### [Text passage]
--- --- ---

Zimmerman said that since the law school's merger with Penn State, issues have arisen as to "whether or not either institution was totally happy with the whole arrangement. But this opportunity [with Dickinson College] could provide a win-win situation."
He added: "At first blush, the issue of the name and location immediately go away. There are positives right there. ... But there are always issues that have to be discussed carefully before a second marriage."
Zimmerman spread the word to law school board members yesterday afternoon. But not all of them had checked their e-mail by the time the announcement was made public.
Law school board member Jason Kutulakis was caught by surprise. "It's quite a shock, actually," he said.
Kutulakis said he was intrigued by the idea, saying the college and the law school share the same historical philosophy and longstanding ties to the community.
"It's an exciting possibility," he said. "It's refreshing to see someone else that wants to make Dickinson School of Law the best it can be."
Carlisle officials also welcomed the opportunity.
"It could be very good in the long run," said state Sen. Hal Mowery, R-Cumberland. "I don't really think Penn State really wanted it that bad, after finding out there was a big push in the community to want to keep it here."
Moreover, Dickinson "ranks very high among independent colleges, not just in Pennsylvania, but nationally," said Mowery, a Dickinson College graduate. He said that could help boost the law school's ranking.
Carlisle Mayor Kirk Wilson said a college-law school merger was possibly the best possible outcome.
"It is an excellent opportunity," Wilson said. "The type of commitment Bill Durden has made will cross over to the law school. I honestly feel that with Durden it can become a much better institution and be more highly recognized than under the tutelage of Penn State."

--- --- ---

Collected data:
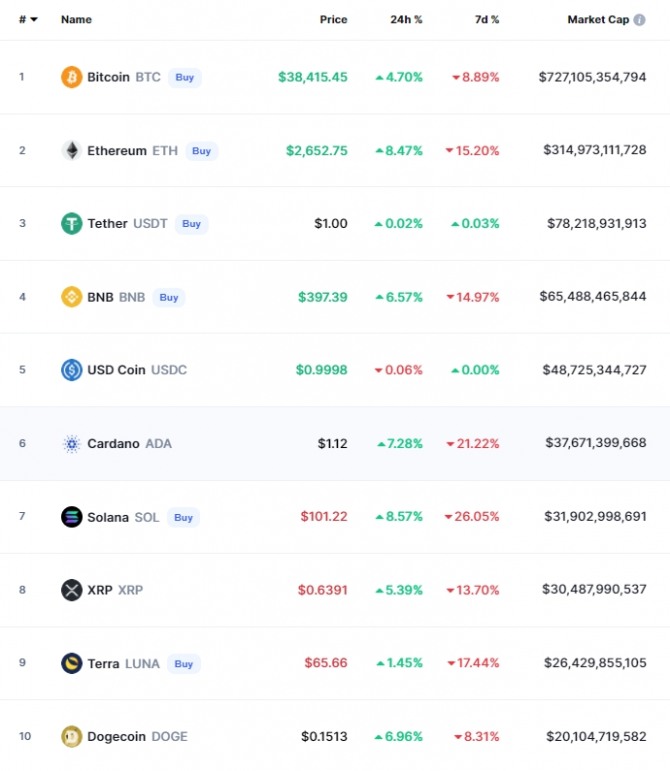670x771 pixels.
Task: Toggle rank sort arrow beside #
Action: (34, 20)
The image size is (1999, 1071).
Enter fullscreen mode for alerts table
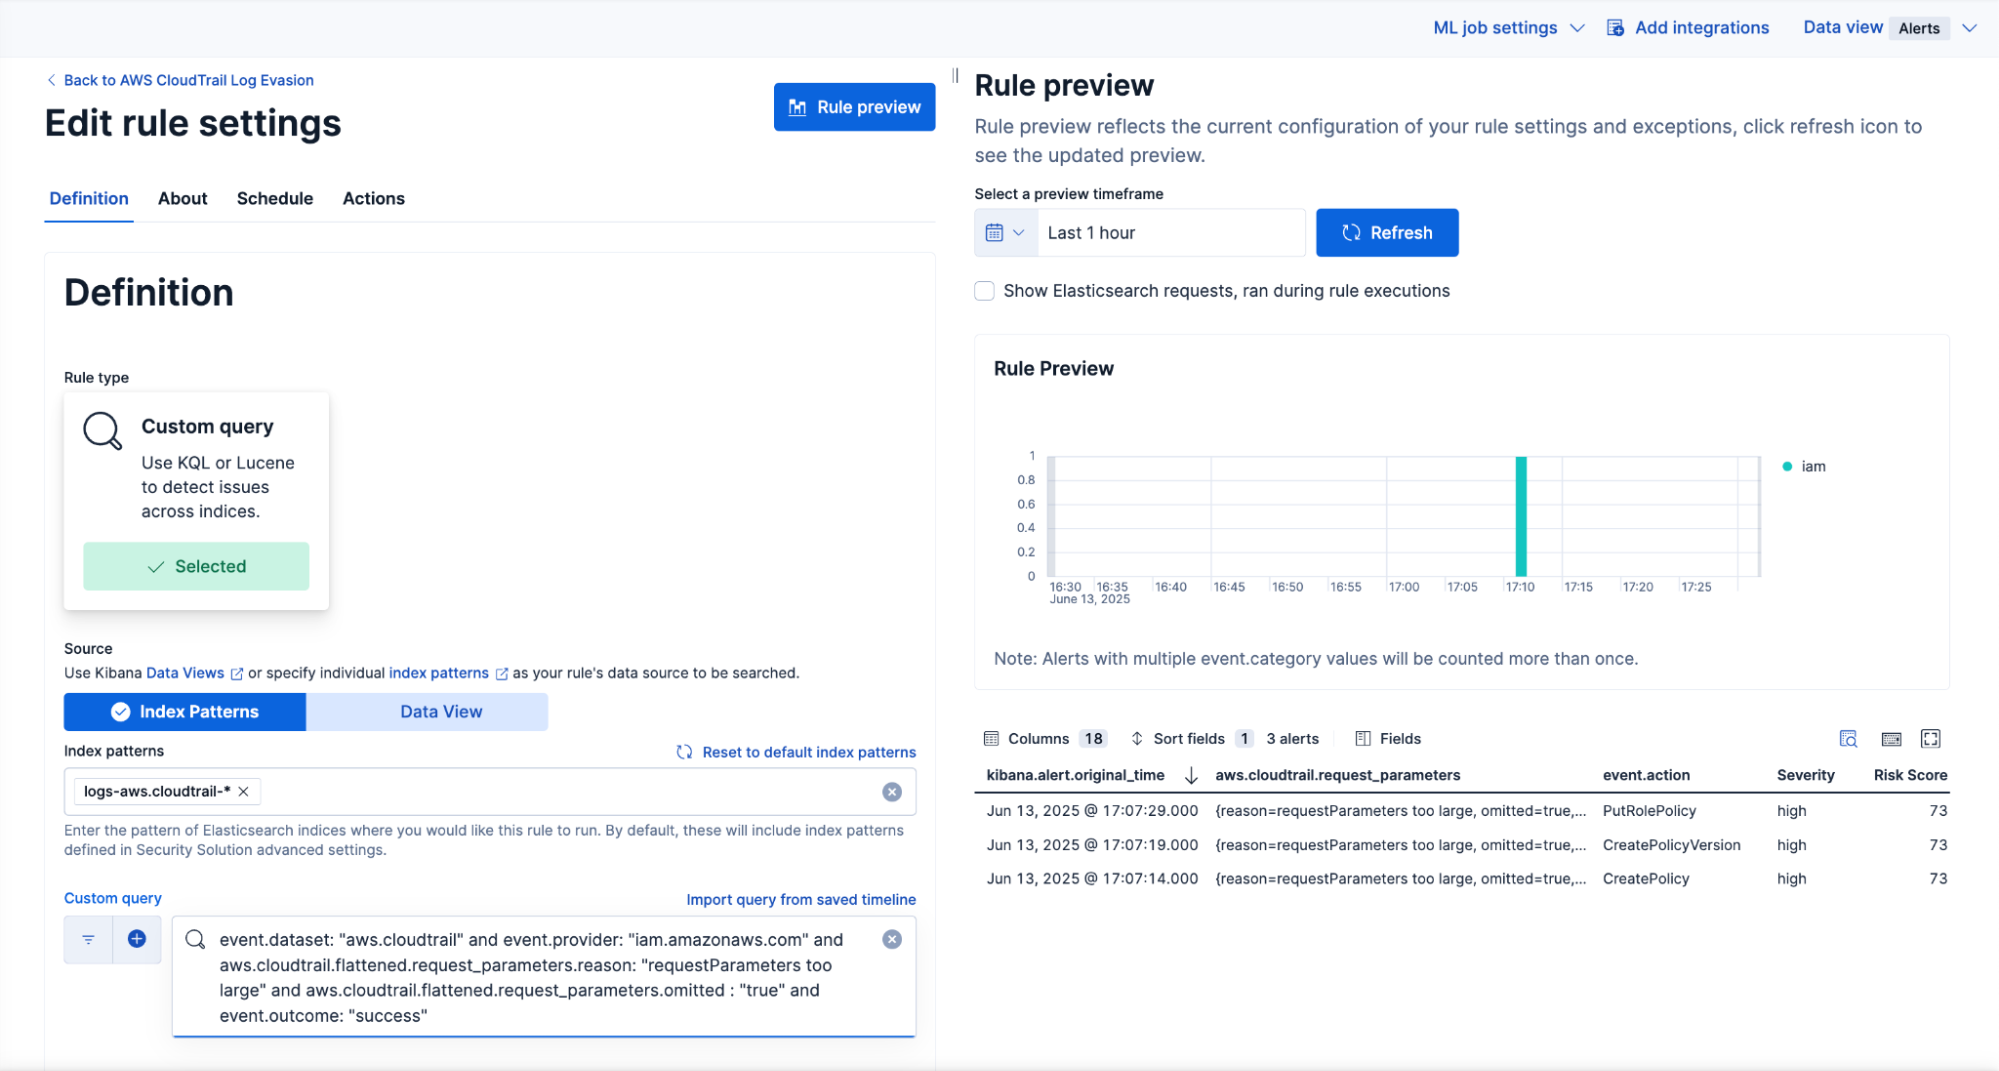click(x=1931, y=739)
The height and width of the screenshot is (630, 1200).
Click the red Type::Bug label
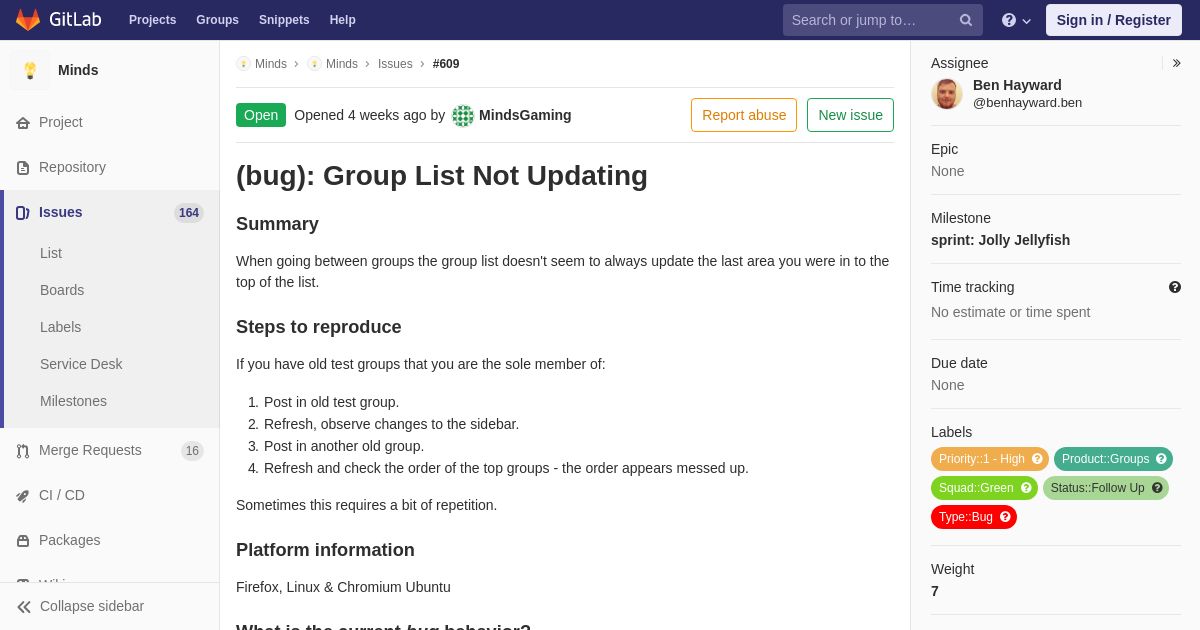coord(974,517)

--- --- ---

Please retype the passage on the law school merger above, everything from "Kutulakis said he" down to "welcomed the opportunity.", with no changes.

Kutulakis said he was intrigued by the idea, saying the college and the law school share the same historical philosophy and longstanding ties to the community.
"It's an exciting possibility," he said. "It's refreshing to see someone else that wants to make Dickinson School of Law the best it can be."
Carlisle officials also welcomed the opportunity.